What are Getters and Setters in PHP?

In PHP, getters and setters are special methods used to access and modify the private or protected properties of a class. They are part of the encapsulation concept in object-oriented programming, which restricts direct access to class variables and ensures data integrity.

Why Use Getters and Setters?

In PHP, class properties can be declared as private or protected to prevent them from being accessed directly from outside the class. Getters and setters provide controlled access:

Example:

class Person {
    private $name;

    public function getName() {
        return $this->name;
    }

    public function setName($name) {
        if (is_string($name) && strlen($name) > 0) {
            $this->name = $name;
        } else {
            throw new Exception("Invalid name");
        }
    }
}

$person = new Person();
$person->setName("Alice");
echo $person->getName(); // Outputs: Alice

In this example, $name is a private property. The getName() method is the getter, and setName() is the setter. The setter includes basic validation before assigning the value.
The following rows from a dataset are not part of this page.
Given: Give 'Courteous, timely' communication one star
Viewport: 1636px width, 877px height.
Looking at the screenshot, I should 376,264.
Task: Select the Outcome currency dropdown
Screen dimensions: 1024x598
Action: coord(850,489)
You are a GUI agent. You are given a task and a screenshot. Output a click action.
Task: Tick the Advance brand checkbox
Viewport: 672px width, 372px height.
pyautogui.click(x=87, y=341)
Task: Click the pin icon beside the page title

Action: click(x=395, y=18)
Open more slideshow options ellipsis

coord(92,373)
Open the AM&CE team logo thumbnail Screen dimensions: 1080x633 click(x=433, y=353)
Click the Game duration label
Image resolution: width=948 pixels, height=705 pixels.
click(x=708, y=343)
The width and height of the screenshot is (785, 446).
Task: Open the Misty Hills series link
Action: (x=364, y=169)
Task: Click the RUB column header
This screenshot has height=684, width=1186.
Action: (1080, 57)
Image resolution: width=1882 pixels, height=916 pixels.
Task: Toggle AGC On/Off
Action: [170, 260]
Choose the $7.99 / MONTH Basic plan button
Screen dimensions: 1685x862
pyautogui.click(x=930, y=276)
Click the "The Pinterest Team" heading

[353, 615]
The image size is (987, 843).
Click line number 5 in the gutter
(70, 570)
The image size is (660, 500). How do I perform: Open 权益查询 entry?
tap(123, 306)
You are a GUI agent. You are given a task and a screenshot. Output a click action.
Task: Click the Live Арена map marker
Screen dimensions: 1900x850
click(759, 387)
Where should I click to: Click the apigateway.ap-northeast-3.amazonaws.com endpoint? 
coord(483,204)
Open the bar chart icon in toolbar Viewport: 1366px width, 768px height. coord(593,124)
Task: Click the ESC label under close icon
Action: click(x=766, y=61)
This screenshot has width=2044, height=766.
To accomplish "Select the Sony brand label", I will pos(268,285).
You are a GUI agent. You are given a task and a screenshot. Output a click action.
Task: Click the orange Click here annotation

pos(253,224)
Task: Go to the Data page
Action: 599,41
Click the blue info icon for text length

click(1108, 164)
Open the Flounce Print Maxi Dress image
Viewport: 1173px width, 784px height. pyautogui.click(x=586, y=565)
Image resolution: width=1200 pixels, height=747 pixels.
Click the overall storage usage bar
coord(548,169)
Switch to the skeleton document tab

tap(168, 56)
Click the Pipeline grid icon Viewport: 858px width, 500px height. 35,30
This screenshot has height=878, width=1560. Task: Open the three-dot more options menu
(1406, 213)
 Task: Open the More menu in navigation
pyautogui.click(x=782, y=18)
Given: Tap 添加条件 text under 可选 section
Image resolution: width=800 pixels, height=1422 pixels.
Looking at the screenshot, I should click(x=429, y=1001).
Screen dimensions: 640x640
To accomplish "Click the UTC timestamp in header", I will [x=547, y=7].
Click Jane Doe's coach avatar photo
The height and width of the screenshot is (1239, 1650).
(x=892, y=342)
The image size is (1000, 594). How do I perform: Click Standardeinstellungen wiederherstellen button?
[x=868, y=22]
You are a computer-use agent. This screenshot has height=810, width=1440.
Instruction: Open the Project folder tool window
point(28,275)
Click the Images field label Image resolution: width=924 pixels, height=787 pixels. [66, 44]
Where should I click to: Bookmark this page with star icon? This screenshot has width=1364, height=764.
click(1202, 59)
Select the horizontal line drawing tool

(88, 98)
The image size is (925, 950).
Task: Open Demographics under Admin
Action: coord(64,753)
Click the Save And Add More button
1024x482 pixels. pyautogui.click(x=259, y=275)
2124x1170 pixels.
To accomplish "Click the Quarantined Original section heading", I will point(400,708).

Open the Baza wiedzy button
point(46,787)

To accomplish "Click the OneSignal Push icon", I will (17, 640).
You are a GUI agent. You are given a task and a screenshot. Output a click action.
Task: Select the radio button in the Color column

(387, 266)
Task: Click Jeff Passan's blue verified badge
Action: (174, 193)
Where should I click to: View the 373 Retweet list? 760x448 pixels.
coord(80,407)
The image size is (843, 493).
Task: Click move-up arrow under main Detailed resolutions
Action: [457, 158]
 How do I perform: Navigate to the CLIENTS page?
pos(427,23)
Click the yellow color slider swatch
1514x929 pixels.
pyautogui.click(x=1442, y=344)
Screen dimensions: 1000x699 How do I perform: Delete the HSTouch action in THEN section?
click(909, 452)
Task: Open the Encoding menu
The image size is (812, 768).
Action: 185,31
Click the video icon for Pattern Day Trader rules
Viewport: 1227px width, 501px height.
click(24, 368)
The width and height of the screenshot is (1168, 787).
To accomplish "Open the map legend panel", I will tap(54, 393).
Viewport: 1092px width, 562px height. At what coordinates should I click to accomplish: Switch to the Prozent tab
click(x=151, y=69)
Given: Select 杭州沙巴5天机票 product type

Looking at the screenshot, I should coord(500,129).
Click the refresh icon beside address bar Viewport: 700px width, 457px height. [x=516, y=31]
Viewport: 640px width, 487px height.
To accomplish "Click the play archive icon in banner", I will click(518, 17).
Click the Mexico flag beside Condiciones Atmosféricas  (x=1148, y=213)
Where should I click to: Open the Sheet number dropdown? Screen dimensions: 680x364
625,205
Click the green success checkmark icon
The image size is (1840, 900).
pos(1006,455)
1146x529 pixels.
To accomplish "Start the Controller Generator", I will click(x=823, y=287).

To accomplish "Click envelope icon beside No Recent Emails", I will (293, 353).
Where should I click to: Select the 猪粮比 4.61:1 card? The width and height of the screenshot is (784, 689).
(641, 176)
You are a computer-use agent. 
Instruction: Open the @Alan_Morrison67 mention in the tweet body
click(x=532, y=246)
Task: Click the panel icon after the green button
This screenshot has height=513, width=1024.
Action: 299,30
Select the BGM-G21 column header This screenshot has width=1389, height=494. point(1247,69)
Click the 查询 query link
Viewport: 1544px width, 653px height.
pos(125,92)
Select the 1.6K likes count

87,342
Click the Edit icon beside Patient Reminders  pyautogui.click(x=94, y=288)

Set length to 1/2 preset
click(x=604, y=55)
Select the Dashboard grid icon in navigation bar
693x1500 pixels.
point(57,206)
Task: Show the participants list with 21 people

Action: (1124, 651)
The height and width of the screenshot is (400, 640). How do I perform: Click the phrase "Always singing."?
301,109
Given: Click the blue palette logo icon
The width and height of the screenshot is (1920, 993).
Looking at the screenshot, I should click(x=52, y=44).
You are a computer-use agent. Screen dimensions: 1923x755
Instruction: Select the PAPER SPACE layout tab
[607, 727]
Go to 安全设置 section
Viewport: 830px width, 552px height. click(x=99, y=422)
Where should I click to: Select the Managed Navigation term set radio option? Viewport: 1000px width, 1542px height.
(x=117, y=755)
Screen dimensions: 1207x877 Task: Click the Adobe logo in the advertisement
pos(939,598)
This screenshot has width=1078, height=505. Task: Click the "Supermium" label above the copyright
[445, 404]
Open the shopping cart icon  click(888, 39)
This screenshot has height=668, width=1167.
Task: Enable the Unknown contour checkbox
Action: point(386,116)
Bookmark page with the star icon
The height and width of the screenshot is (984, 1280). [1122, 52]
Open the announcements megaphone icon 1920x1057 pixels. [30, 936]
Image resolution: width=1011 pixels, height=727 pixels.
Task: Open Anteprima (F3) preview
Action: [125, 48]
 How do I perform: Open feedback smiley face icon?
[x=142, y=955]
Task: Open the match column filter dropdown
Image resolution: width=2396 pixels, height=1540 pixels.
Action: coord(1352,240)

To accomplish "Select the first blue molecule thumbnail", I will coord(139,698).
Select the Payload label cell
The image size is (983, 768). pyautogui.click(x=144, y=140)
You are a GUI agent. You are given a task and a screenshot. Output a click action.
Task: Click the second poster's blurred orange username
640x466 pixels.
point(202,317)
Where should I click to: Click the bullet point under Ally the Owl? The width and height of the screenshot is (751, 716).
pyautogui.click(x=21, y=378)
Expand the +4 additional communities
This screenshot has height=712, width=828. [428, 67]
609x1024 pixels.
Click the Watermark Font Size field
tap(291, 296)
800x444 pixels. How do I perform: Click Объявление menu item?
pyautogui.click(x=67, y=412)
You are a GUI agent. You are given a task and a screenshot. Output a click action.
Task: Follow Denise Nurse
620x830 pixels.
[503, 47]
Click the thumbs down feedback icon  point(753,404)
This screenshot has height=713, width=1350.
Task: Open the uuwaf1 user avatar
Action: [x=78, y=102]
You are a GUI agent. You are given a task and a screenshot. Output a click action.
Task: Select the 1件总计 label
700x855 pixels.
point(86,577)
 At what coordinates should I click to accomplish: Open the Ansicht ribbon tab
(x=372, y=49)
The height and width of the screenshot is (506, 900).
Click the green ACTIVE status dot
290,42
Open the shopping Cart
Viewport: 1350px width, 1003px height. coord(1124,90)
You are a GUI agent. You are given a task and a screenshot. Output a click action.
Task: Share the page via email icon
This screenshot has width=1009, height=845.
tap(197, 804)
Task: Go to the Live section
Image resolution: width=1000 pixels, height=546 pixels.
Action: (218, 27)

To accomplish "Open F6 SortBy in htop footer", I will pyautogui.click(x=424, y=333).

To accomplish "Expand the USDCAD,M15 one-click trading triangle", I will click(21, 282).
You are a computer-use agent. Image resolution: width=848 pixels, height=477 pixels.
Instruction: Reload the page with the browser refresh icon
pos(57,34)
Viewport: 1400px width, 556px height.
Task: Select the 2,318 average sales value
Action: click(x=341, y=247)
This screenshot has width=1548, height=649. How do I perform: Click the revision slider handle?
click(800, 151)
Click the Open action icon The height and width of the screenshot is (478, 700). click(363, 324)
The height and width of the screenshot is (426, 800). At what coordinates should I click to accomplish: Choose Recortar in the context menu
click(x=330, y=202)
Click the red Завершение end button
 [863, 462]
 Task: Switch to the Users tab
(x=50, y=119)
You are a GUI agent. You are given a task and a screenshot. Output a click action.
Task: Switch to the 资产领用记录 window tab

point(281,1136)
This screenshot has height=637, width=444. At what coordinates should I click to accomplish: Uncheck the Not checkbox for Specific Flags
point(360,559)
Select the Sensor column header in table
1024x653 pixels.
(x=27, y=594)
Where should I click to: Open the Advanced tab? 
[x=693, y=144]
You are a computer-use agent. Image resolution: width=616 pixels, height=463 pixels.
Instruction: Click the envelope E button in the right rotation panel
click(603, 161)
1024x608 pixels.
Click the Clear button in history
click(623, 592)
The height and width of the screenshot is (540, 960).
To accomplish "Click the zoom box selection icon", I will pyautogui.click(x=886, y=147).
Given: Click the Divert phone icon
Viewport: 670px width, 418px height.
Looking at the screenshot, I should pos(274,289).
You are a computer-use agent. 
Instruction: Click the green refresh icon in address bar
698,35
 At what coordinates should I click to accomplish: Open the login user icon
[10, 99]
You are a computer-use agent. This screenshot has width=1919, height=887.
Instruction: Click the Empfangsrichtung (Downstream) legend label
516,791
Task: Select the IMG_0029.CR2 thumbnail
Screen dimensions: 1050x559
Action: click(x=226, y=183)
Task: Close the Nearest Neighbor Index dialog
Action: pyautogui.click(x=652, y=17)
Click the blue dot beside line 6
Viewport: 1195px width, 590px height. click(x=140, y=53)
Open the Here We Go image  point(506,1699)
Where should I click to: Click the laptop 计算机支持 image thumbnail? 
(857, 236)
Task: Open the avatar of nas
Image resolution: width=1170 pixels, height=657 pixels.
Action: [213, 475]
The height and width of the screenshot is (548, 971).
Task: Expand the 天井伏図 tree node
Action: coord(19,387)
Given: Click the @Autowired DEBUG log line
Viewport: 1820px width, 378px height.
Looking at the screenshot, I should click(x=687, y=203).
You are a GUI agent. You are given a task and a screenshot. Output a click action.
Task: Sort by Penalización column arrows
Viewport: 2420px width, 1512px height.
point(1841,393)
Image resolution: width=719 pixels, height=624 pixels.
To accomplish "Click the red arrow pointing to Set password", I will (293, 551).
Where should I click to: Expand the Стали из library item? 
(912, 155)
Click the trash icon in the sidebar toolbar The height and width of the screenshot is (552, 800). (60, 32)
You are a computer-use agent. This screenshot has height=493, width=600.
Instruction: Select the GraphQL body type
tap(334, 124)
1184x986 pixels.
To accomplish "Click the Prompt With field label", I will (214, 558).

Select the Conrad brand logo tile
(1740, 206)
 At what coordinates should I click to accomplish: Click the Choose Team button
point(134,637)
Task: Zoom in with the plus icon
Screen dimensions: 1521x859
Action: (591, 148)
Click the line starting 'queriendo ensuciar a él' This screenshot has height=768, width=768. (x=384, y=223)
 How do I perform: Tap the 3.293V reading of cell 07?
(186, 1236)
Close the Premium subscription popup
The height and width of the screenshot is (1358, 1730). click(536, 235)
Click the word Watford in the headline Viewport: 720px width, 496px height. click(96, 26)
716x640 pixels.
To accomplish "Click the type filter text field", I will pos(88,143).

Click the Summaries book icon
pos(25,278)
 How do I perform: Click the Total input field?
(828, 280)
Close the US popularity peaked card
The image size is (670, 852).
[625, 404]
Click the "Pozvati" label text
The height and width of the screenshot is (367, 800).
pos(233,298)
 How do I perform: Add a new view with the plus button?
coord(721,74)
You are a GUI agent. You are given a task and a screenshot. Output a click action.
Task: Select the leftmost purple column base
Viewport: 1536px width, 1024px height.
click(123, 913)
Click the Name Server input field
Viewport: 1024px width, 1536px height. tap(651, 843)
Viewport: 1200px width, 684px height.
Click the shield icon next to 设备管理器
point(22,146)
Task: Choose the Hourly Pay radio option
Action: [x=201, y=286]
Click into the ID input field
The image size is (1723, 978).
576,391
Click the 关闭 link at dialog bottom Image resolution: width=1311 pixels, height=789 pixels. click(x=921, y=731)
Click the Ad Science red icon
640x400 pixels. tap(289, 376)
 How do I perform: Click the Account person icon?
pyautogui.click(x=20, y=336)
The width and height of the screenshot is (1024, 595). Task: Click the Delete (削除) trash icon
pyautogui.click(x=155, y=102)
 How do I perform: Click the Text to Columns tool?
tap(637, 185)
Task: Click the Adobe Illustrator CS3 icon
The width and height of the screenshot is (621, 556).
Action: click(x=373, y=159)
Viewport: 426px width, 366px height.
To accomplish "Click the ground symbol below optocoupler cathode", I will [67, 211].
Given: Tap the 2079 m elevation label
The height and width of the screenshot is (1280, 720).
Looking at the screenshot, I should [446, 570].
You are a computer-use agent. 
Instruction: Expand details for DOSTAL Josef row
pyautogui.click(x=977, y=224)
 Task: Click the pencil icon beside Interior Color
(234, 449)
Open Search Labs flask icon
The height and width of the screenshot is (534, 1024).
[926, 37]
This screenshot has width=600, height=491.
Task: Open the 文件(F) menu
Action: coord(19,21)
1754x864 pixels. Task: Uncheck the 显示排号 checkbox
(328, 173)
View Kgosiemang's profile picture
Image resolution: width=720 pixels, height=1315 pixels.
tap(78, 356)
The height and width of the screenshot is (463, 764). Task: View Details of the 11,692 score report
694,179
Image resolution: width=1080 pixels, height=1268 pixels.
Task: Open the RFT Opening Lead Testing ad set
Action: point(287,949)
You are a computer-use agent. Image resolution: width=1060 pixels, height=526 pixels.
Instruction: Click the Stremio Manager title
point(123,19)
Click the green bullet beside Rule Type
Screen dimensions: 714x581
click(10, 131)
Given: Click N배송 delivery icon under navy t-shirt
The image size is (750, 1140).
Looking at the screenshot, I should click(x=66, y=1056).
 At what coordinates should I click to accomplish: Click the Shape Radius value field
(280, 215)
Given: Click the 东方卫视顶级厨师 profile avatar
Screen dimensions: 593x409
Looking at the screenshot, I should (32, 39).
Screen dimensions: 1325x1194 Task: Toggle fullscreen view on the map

Benefits of Getters and Setters:

  1. Encapsulation – Protects internal state by preventing direct access.
  2. Validation – Ensures that only valid data is assigned to properties.
  3. Flexibility – Logic can be changed without modifying external code using the class.
  4. Debugging and Logging – You can add logging or breakpoints inside these methods.

In modern PHP (especially PHP 8+), you can also use features like property promotion and readonly properties to simplify code, but getters and setters remain fundamental for complex logic or validation.